I figure cows are mammals, too, and even though their cycle is shorter, and their fertile period is much shorter, it works basically the same.  Susanna got it right when she said, “NFP for cows!”

When a cow first shows signs of heat, she is moo-ey, restless and less interested in grazing.  She will mount the other cows (or you!) and the other cows will try to mount her, but she will move out of the way.  You may also notice a soft vulva and perhaps some mucus.  I usually notice this behavior first thing in the morning, but my vet won’t answer the phone until eight.  Very tense for me.  And he always asks if the cow in question is in standing heat. Standing heat is when the cow will allow the other cows to mount her.  She will stand for it, perhaps looking over her shoulder to watch, but make no effort to get out of the way.   I always say “yes”, even though the answer is really no.  He’ll only come if I say yes, and by breeding at the first signs of oncoming heat, we are favoring the female sperm, who are more likely to still be alive when the cow’s egg is released later in the day.

We’ve had six calves born on our farm, and all but one have been heifers.  The one bull was born to a half-Brown Swiss cow who never showed any obvious heat signs.  I could only tell she was in heat when she was in standing heat, and I was not surprised to see her bull-calf earlier this month.  That cow is going into the freezer next month because she’s all around harder to breed and her gestation lasted three weeks longer than for my full-blooded Jerseys.  And she’s huge and slightly stubborn, which scares my backup milkers.

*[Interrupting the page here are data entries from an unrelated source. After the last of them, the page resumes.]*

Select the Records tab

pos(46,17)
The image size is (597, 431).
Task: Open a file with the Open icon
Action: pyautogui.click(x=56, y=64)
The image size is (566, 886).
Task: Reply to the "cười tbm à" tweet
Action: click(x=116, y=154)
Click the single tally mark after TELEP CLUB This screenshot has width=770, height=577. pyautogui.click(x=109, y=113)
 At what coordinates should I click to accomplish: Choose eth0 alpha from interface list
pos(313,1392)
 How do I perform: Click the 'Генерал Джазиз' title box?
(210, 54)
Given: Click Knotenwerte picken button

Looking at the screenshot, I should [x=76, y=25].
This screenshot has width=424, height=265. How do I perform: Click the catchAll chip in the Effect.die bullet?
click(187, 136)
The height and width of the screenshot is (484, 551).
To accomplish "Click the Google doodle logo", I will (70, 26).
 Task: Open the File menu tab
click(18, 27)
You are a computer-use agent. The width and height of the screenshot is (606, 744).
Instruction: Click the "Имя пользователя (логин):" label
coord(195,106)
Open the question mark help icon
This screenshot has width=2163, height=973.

Now most experienced farmer-types laugh at me when I tell them this stuff.  They tend to be men, though; perhaps they just don’t have the appropriate appreciation for female fertility cycles.  And most of them won’t breed till standing heat because they want to make sure the pregnancy “sticks” the first time, but the only cow we’ve had to breed twice is that Brown Swiss.  If you wait till she stands, you’ve waited too long.  🙂

So there you have it.  Bottom line: Call your AI tech or vet as soon as you suspect your cow is going into heat, and dramatically increase your odds of having girls.